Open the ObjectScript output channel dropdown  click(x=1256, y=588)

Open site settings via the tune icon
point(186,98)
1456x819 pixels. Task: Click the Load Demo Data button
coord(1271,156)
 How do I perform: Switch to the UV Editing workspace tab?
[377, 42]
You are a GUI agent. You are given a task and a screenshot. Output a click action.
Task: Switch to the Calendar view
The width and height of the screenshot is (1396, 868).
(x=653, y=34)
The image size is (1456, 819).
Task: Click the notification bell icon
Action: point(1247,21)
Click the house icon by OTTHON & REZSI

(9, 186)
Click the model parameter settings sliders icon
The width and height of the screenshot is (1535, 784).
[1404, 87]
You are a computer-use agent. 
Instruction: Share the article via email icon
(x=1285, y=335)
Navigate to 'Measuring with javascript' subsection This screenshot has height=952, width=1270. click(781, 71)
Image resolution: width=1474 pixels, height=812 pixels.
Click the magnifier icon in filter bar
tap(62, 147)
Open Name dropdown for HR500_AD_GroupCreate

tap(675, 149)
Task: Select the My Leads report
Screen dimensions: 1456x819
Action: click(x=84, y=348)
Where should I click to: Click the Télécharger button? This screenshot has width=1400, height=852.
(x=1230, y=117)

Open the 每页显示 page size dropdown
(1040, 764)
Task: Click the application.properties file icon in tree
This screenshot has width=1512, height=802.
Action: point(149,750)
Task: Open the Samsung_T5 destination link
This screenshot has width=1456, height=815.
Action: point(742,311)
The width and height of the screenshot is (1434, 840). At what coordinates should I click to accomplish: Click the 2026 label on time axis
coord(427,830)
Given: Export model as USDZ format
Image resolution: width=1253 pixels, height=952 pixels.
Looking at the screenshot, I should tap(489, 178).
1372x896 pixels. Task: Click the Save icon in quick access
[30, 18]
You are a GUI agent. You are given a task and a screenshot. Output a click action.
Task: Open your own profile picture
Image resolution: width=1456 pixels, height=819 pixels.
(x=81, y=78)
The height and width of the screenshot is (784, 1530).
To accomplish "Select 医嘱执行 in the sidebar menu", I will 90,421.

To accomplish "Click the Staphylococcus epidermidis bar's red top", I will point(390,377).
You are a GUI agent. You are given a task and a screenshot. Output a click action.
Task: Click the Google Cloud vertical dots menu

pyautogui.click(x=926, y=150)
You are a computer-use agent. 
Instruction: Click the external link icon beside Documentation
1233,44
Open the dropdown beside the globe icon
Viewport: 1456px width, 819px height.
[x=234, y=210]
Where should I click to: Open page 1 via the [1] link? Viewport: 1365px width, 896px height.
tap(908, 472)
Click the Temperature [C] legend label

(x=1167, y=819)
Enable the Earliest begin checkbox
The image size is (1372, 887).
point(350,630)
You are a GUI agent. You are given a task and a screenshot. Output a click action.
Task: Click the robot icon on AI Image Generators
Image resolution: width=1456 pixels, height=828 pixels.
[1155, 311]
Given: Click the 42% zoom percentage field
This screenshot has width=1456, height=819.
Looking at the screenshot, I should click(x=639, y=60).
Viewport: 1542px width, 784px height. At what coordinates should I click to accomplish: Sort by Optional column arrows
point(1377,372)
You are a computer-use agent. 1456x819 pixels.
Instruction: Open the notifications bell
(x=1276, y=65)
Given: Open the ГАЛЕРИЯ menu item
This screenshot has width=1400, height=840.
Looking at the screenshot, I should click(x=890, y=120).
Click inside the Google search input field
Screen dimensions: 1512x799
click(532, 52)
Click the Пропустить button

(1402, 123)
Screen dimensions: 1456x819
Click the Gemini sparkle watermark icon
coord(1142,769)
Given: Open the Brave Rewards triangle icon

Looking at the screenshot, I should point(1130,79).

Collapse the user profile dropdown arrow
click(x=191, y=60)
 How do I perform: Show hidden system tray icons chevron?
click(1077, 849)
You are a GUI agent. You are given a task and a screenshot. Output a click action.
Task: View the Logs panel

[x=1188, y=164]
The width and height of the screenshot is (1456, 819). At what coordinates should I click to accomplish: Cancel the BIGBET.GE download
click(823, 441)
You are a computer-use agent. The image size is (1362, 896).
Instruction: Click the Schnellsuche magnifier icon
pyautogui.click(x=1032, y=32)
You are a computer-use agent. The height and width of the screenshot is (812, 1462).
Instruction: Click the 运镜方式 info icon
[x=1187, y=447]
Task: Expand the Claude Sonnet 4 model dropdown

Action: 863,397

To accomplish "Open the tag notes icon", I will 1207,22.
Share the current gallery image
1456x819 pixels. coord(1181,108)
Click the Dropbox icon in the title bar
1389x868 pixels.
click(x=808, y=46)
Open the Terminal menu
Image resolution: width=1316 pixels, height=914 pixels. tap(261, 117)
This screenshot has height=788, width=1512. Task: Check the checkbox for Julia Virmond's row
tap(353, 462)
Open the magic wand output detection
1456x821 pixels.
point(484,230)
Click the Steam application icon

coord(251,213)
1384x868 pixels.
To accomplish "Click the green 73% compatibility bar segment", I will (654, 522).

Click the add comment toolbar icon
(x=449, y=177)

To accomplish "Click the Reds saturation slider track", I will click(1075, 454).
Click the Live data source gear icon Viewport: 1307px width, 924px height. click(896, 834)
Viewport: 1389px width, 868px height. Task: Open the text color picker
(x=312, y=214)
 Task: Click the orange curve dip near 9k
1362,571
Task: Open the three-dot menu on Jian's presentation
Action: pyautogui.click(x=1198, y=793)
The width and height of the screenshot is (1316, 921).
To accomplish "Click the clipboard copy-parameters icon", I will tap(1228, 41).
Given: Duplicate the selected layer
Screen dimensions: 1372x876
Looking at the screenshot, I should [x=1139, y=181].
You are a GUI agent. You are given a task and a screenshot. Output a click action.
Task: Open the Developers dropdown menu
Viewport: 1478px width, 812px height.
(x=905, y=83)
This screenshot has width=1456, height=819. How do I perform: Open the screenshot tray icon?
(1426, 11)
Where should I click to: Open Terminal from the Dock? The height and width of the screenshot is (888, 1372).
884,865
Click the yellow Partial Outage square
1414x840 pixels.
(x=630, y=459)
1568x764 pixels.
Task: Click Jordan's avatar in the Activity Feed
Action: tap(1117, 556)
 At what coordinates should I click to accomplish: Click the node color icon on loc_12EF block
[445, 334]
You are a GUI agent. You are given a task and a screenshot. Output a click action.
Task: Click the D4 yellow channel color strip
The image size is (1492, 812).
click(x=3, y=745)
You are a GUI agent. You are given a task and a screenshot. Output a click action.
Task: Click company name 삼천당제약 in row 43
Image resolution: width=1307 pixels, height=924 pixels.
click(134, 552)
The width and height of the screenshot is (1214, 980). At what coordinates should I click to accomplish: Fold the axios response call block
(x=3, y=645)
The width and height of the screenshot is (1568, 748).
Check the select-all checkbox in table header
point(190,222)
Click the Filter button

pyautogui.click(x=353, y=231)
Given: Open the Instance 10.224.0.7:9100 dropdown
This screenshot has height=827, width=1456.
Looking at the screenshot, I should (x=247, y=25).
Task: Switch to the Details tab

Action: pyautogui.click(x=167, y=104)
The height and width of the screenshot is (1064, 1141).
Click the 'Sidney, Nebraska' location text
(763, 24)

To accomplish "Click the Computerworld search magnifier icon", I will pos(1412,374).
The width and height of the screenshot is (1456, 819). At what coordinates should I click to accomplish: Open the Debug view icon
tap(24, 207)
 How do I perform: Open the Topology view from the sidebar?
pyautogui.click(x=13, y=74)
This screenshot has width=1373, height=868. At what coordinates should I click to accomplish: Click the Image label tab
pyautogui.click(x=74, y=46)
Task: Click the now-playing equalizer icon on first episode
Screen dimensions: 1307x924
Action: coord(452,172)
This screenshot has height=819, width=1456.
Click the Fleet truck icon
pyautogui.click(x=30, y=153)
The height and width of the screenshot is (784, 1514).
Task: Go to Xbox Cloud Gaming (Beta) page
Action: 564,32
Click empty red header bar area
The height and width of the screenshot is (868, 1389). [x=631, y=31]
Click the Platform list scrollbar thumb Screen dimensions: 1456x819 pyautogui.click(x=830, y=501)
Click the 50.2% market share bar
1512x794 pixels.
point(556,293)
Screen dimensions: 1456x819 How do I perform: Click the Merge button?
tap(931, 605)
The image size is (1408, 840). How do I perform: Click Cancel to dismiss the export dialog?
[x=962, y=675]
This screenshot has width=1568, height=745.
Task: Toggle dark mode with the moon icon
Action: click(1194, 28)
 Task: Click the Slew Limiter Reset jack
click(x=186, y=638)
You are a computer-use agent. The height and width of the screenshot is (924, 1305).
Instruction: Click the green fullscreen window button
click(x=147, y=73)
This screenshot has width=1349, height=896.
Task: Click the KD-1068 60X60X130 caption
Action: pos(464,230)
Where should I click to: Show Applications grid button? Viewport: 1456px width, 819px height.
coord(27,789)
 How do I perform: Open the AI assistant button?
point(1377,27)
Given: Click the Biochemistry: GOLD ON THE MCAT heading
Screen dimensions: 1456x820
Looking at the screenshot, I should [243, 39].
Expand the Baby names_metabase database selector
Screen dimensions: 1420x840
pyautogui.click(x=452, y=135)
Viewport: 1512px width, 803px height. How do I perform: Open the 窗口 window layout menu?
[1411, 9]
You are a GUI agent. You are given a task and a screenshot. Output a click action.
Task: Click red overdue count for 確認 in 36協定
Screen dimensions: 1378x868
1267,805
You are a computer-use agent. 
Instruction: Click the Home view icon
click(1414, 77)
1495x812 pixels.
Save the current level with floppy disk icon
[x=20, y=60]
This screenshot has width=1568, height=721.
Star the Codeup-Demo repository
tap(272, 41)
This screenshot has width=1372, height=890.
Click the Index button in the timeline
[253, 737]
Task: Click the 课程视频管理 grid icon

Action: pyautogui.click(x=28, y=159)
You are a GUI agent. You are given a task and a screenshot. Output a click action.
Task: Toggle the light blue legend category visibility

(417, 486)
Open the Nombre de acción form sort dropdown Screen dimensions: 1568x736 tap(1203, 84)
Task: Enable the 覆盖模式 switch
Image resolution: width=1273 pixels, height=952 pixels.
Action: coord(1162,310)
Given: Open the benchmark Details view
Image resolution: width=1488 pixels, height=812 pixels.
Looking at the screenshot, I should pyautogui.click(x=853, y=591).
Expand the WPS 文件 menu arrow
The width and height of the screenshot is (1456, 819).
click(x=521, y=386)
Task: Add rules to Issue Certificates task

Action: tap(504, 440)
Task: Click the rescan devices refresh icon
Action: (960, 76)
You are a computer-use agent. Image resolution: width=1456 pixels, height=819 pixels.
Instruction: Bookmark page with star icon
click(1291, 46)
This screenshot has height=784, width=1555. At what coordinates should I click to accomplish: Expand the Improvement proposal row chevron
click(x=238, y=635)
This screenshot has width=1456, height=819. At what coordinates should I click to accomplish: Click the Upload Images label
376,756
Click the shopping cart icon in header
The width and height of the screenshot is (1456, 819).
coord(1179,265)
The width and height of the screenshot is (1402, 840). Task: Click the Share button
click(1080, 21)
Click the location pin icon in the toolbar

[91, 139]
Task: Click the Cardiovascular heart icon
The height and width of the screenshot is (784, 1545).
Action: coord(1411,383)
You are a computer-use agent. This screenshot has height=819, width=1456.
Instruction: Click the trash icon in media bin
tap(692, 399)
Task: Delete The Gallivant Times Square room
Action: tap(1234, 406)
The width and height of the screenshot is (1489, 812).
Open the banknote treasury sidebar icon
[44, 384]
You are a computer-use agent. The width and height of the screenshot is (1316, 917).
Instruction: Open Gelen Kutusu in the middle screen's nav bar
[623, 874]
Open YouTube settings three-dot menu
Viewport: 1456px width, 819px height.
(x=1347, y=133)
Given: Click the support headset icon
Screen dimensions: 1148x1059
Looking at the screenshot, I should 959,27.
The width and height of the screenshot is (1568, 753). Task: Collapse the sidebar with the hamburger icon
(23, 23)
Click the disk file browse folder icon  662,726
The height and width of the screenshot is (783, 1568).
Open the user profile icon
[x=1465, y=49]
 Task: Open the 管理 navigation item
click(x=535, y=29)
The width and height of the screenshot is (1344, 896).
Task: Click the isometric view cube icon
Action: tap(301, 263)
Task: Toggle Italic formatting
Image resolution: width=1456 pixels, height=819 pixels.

#### BRIEF:
Out of the entries above, write out only the lines between the line holding "Star the Codeup-Demo repository" and the line holding "Open the Nombre", inclusive, each exactly as given.

#### RESPONSE TO THE EXERCISE:
Star the Codeup-Demo repository
tap(272, 41)
This screenshot has width=1372, height=890.
Click the Index button in the timeline
[253, 737]
Task: Click the 课程视频管理 grid icon

Action: pyautogui.click(x=28, y=159)
You are a GUI agent. You are given a task and a screenshot. Output a click action.
Task: Toggle the light blue legend category visibility

(417, 486)
Open the Nombre de acción form sort dropdown Screen dimensions: 1568x736 tap(1203, 84)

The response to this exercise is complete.